Headshot of Patrick Coffee

Mr. T—or, as his friends know him, Lawrence Tureaud—has appeared in quite a few ads since Rocky III opened 35 years ago.

Why? He can still move product and cause controversy. For example, a 2008 U.K. Snickers campaign imploring viewers to stop being "a disgrace to the man race" ran into opposition in the U.S. over charges of homophobia. That was only one of many spots that made use of the actor's tough guy archetype to sell everything from cereal and iced tea to the infamous Flavorwave "oven."

In his latest commercial appearance, however, the aforementioned T is learning to better manage the rage that made him famous with the help of Fairfield Inn & Suites and its creative agency of record, mcgarrybowen.
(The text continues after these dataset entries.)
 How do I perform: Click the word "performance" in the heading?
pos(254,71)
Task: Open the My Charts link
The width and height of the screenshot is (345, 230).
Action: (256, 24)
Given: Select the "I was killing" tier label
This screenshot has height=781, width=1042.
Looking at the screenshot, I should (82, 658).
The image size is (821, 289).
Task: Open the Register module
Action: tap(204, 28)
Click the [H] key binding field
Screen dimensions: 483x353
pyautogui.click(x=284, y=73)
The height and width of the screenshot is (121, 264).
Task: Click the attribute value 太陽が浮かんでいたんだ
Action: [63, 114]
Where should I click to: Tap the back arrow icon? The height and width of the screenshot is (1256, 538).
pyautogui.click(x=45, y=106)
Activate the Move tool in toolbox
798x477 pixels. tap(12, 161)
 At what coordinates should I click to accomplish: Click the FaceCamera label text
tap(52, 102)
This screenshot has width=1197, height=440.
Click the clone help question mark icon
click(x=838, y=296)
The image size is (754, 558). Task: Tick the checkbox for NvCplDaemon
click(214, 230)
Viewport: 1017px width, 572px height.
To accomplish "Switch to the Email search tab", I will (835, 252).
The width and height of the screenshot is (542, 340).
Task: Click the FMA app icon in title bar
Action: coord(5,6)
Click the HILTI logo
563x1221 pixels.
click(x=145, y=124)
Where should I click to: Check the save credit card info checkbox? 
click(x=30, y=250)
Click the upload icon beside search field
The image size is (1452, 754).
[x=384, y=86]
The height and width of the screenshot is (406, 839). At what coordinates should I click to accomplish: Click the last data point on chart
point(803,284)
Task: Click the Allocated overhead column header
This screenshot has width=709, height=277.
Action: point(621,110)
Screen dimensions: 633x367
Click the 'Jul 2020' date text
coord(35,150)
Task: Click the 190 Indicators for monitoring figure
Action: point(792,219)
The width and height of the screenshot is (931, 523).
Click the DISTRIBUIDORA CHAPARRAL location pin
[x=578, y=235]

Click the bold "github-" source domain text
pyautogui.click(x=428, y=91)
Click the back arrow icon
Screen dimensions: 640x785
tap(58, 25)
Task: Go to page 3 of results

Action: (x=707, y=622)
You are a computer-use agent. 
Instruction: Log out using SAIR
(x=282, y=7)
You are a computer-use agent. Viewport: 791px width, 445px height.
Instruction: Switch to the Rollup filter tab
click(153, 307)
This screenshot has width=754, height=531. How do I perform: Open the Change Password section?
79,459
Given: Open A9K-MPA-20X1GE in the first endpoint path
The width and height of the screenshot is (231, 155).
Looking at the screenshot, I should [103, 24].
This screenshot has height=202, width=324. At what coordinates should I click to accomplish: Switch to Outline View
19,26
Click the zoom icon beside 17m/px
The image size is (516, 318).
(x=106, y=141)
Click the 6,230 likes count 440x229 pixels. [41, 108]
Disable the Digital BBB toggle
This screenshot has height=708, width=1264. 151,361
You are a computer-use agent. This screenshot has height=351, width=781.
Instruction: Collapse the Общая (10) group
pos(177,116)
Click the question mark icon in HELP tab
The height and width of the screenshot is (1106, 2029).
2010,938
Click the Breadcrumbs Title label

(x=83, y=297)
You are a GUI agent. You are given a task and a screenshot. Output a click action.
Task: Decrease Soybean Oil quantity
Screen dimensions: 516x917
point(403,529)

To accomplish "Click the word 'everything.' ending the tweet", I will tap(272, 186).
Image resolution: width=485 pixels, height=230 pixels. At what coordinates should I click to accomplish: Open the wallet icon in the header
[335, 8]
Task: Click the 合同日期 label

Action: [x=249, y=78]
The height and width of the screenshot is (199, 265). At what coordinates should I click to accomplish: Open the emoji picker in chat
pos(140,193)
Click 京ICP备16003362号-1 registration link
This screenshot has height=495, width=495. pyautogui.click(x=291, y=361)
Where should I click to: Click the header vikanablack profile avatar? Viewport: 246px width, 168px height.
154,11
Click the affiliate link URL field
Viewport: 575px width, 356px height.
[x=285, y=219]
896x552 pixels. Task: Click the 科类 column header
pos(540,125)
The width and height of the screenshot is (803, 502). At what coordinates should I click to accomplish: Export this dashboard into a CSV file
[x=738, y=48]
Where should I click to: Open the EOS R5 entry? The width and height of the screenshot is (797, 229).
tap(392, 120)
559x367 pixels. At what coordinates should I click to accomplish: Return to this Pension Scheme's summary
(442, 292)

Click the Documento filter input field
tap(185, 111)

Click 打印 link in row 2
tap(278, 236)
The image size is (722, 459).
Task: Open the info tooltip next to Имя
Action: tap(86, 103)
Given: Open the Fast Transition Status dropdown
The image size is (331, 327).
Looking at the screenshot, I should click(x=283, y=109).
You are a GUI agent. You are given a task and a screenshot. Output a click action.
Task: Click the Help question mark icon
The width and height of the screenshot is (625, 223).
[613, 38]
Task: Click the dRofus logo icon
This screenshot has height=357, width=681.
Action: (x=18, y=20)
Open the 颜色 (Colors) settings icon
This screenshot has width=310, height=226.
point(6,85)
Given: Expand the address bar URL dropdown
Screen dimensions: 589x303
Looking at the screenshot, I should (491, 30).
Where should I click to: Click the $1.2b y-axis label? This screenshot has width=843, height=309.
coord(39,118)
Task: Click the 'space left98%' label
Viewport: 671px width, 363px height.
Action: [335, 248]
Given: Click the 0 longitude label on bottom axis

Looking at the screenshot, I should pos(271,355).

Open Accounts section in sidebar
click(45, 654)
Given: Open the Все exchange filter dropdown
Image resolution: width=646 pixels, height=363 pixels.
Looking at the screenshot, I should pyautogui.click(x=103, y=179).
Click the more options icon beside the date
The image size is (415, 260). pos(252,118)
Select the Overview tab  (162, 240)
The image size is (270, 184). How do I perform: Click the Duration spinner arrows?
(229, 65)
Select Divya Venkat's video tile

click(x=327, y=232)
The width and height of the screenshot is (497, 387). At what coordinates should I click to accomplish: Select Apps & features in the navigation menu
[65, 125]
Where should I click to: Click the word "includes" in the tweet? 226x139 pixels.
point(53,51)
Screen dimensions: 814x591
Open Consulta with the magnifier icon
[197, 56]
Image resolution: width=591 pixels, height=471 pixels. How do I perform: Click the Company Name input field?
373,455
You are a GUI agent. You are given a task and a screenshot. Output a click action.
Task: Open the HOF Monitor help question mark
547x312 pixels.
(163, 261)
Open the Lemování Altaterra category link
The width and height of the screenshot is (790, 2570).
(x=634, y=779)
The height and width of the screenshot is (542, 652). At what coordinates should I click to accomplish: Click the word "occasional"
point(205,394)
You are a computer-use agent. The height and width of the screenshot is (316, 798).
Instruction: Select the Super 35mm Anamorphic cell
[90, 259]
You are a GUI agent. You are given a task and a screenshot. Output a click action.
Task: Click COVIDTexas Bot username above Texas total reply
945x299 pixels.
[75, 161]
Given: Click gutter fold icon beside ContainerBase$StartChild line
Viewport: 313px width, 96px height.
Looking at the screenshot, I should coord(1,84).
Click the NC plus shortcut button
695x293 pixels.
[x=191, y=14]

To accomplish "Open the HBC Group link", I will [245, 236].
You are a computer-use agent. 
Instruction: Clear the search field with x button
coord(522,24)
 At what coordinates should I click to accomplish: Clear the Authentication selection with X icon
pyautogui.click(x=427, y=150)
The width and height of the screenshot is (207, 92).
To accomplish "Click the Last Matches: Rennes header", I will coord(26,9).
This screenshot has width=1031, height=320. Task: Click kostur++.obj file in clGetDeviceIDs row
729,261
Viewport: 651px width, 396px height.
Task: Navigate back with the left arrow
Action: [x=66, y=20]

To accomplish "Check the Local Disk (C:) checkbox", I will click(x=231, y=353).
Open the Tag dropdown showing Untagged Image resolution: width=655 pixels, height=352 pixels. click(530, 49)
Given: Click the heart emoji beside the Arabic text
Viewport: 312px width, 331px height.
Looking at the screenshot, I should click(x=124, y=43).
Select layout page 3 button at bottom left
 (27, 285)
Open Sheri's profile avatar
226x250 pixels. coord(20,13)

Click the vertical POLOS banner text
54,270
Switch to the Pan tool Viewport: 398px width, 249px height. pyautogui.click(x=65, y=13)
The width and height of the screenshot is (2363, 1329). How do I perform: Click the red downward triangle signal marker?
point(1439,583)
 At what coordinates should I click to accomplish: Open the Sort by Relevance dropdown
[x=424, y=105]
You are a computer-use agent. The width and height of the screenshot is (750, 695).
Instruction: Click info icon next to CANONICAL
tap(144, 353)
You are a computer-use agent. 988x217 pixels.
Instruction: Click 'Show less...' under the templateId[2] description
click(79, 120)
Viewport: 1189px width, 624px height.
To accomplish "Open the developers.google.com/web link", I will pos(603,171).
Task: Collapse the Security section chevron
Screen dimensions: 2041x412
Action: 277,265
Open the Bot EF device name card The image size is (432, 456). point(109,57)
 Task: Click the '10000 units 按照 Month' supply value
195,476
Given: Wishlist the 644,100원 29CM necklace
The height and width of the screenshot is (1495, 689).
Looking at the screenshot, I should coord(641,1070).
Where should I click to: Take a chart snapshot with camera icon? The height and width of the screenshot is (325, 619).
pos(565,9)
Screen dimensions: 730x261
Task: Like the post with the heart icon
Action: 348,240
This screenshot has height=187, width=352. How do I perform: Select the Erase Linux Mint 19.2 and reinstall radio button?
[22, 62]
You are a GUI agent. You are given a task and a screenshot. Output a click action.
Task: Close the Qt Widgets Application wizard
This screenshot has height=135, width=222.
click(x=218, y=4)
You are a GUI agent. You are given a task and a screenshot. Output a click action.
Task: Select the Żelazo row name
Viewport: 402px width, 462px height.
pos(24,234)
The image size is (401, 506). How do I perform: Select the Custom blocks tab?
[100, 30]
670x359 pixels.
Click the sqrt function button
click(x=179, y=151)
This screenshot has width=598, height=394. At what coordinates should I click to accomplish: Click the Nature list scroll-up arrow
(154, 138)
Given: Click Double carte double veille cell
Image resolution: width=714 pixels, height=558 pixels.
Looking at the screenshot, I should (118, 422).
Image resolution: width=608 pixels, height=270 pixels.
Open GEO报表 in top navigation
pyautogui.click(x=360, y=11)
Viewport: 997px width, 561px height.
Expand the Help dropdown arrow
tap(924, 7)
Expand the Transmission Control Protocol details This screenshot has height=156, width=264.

In the first spot, Mr. T answers the perennial question "What do you want, fool?" with a demure explanation: He just wants to be a nicer guy and a more efficient representative of the Marriott brand. This campaign is really all about Fairfield's new customer satisfaction guarantee, appropriately promoted by a newly rebranded Tureaud in the anthem spot "Becoming Mr. T."

The full campaign, which launched on Monday, also includes an extended series of teaser spots and extras. In the clip below, for example, our hero sticks to the Gawker principle: He's a full 20 percent nicer!

Here's an example of the 15-second briefs encouraging viewers to check out the full story while revealing that Mr. T has not lost his power to make a big first impression.

Mcgarrybowen Chicago group creative director Lee Remias co-led the campaign with fellow gcd Kevin Thoem. He tells Adweek, "Our idea was to take someone and transform him/her into the embodiment of the Fairfield 100% Guarantee, which is all about making guests the number one priority and making sure they are completely satisfied."

"Mr. T's no-nonsense personality made him the perfect candidate to transform into Mr. Guaran-T, a more caring character," Remias says, adding, "Plus, people love Mr. T. He's iconic. And the pun didn't hurt either. Using Mr. T's transformation from rough and tough to empathetic and caring helped bring the spirit of the Fairfield Guarantee to life."

On that front, this behind-the-scenes clip reveals that Tureaud's bark may be a bit more intense than his bite.

The Mr. T character is undoubtedly part of the pop culture "zeitgeist," even if he hasn't felt particularly relevant for some time. But the act of recycling icons that have outlived their expiration dates still works wonders for other brands—and this campaign packs a slightly stronger punch than many competing chains' ads.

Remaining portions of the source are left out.